======== EXCERPTED DATA ========

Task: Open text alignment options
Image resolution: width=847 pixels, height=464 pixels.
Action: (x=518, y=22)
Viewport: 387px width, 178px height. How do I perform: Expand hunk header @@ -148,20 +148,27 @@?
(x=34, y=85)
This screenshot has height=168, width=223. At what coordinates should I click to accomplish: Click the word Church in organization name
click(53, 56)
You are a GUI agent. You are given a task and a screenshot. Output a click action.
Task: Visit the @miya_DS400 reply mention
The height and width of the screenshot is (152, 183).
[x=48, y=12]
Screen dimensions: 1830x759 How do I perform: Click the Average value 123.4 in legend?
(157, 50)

========
======== EXCERPTED DATA ========

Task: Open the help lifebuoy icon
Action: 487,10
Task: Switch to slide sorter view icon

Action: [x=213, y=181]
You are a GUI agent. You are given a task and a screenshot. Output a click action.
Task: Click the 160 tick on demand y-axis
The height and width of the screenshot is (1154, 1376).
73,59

========
======== EXCERPTED DATA ========

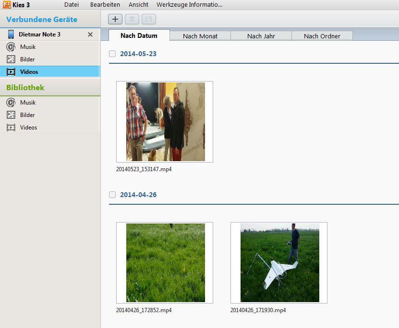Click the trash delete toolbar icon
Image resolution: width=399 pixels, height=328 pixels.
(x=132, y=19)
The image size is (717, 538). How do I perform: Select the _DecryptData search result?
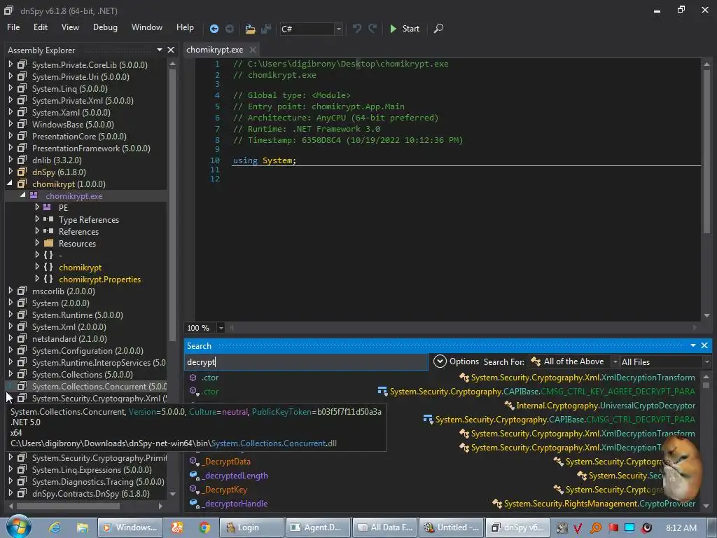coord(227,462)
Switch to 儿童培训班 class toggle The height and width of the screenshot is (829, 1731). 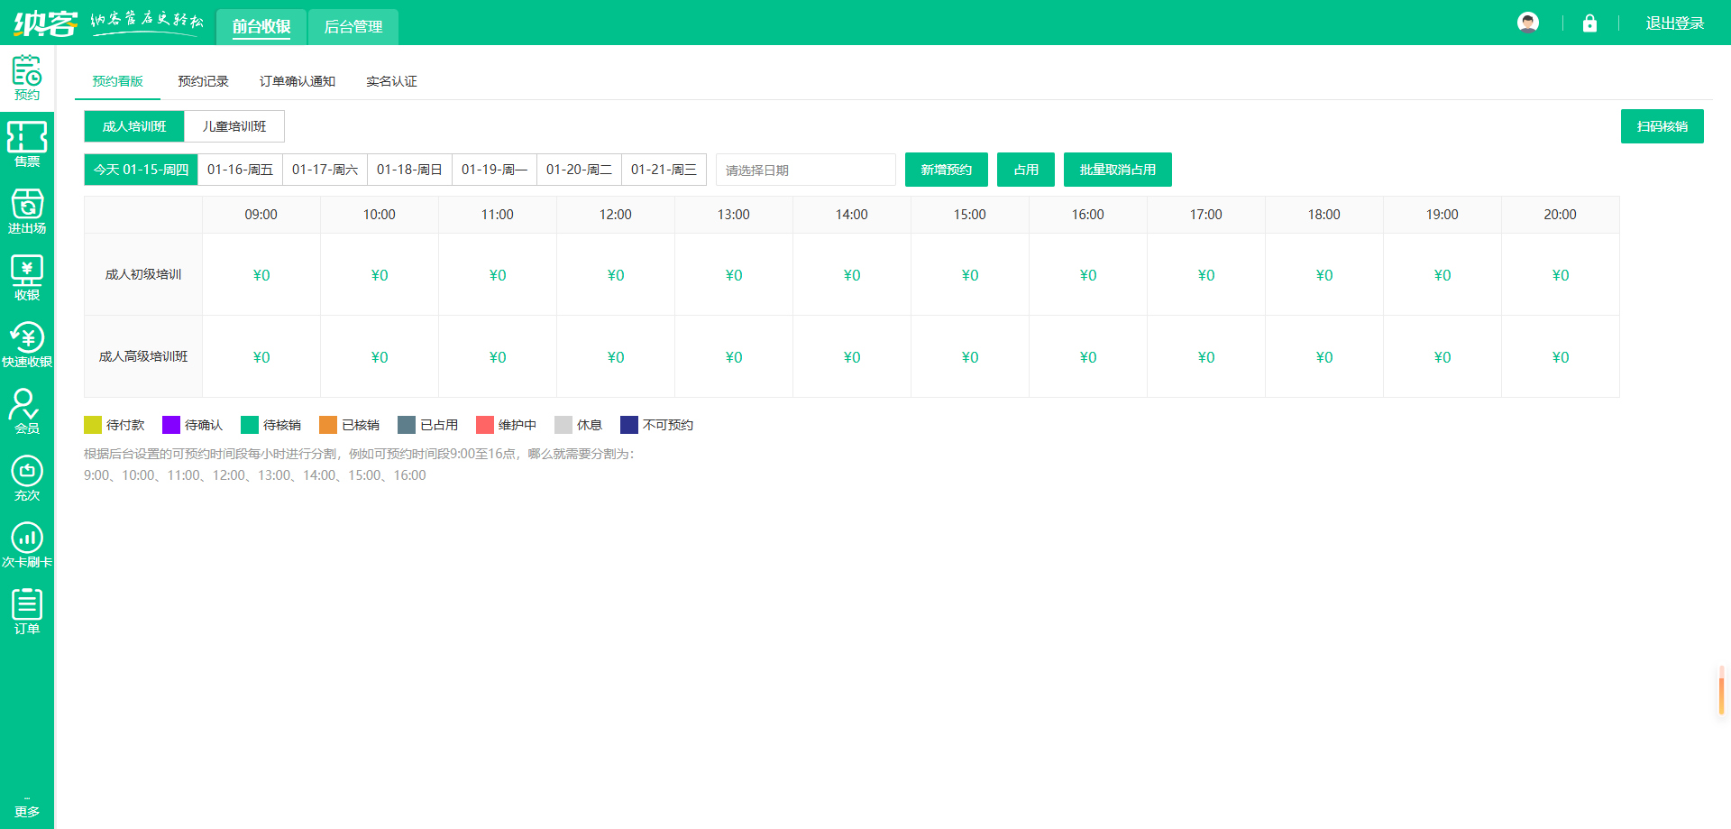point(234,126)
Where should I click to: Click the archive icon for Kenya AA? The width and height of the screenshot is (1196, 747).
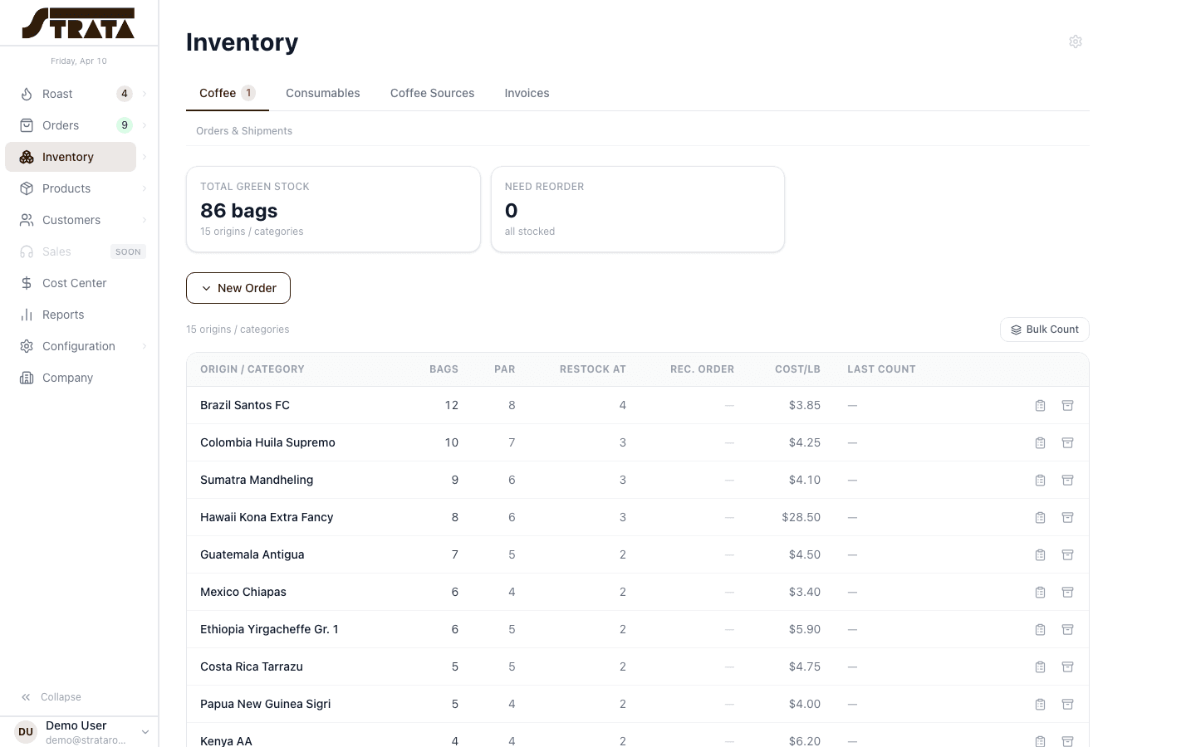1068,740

========

[ABOUT THIS EXERCISE] In the data above, find the line that contains "Task: Open text alignment options" and the line that contains "Task: Visit the @miya_DS400 reply mention". Repeat exactly those lines and every line between them, and only those.

[OUTPUT FOR THIS EXERCISE]
Task: Open text alignment options
Image resolution: width=847 pixels, height=464 pixels.
Action: (x=518, y=22)
Viewport: 387px width, 178px height. How do I perform: Expand hunk header @@ -148,20 +148,27 @@?
(x=34, y=85)
This screenshot has height=168, width=223. At what coordinates should I click to accomplish: Click the word Church in organization name
click(53, 56)
You are a GUI agent. You are given a task and a screenshot. Output a click action.
Task: Visit the @miya_DS400 reply mention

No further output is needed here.